(EXTRAIT DU DOCUMENT)
***

Paul Chaudet et l’affaire des Mirage

Pour fêter ses 150 ans d’existence le 29 octobre 1966, le Cercle littéraire et de commerce peut compter sur la présence d’un invité de marque en la personne de Paul Chaudet. Ce fils de vigneron, né le 17 novembre 1904 à Rivaz, occupe encore à ce moment-là la place de Conseiller fédéral. Après avoir marché dans les traces professionnelles de ses parents, Paul Chaudet est entré au parti radical dans les années 1930. Il est élu syndic de Rivaz en 1937. Exerçant la fonction de porte-parole et de représentant du monde viticole vaudois, sa carrière politique va le conduire du Grand Conseil de son canton (1937-1942) et, dans l’enchaînement, au Conseil national (1943-1954). Il accède également au Conseil d’Etat vaudois où il fonctionne de 1946 à 1954.  Il se trouve à la tête du Département de justice et police puis, dès 1948, de celui de l’agriculture, de l’industrie et du commerce. En 1951, il fait son entrée au conseil de la Banque nationale suisse avant d’accéder au comité en 1954. C’est durant cette même année qu’il prend la succession de Rodolphe Rubattel au Conseil fédéral où il se retrouve à la tête du Département militaire fédéral. Il présidera par deux fois la Confédération, en 1959 et 1962. Dans son département, il œuvrera à la modernisation de l’armée tout mettant en avant son rôle de gardienne des valeurs traditionnelles.

***

(LIGNES FOURNIES)

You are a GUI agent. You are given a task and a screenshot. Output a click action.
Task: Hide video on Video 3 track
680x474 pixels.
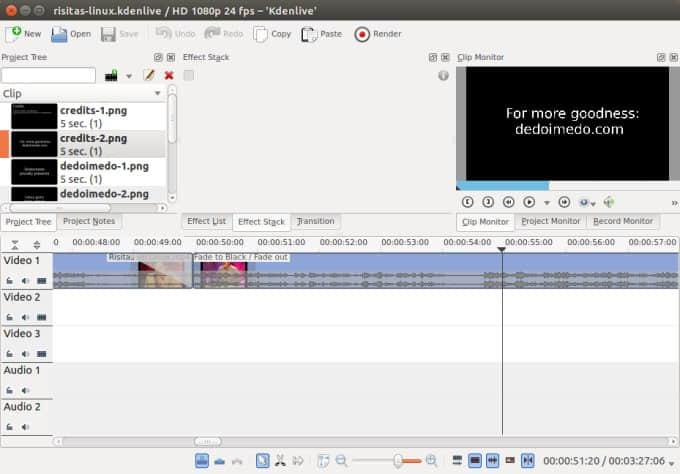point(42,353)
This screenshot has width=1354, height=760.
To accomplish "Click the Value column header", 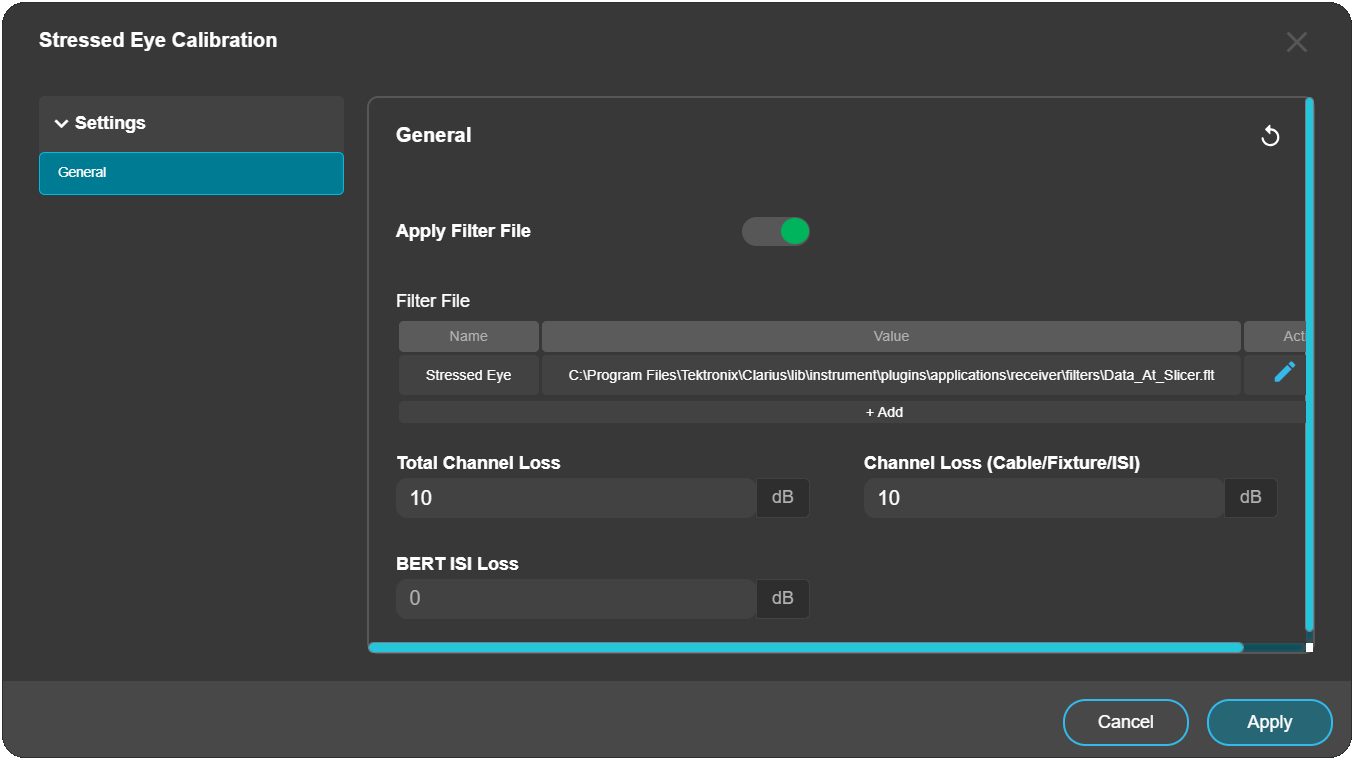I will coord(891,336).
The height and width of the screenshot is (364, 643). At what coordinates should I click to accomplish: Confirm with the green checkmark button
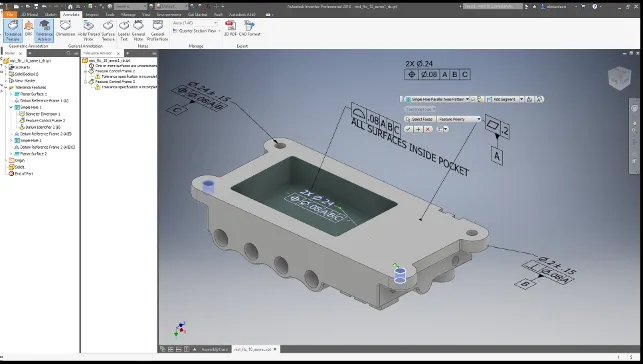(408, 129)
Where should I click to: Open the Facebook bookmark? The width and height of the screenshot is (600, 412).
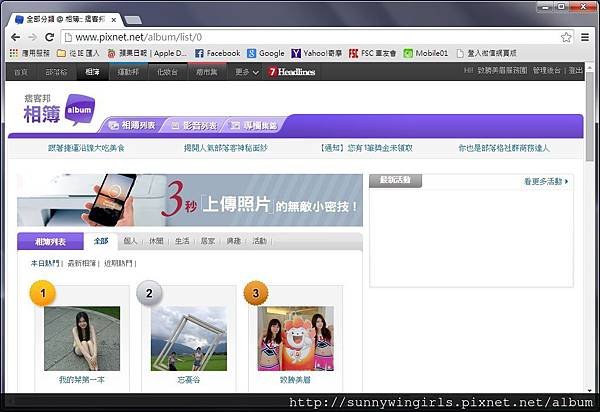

***

(CONSIGNE 1)
Répondez brièvement à ces questions sur le texte consacré à Paul Chaudet :
(a) Où et à quelle date Paul Chaudet est-il né ?
(b) En quelle année devient-il syndic de Rivaz ?
(c) Quelles années préside-t-il la Confédération ?
(CONSIGNE 2)
Énumérez tous les départements dont Paul Chaudet prend la tête d'après le texte consacré à Paul Chaudet.

(RÉPONSE FINALE 1)
(a) À Rivaz, le 17 novembre 1904.
(b) En 1937.
(c) En 1959 et en 1962.

(RÉPONSE FINALE 2)
- Département de justice et police
- Département de l'agriculture, de l'industrie et du commerce
- Département militaire fédéral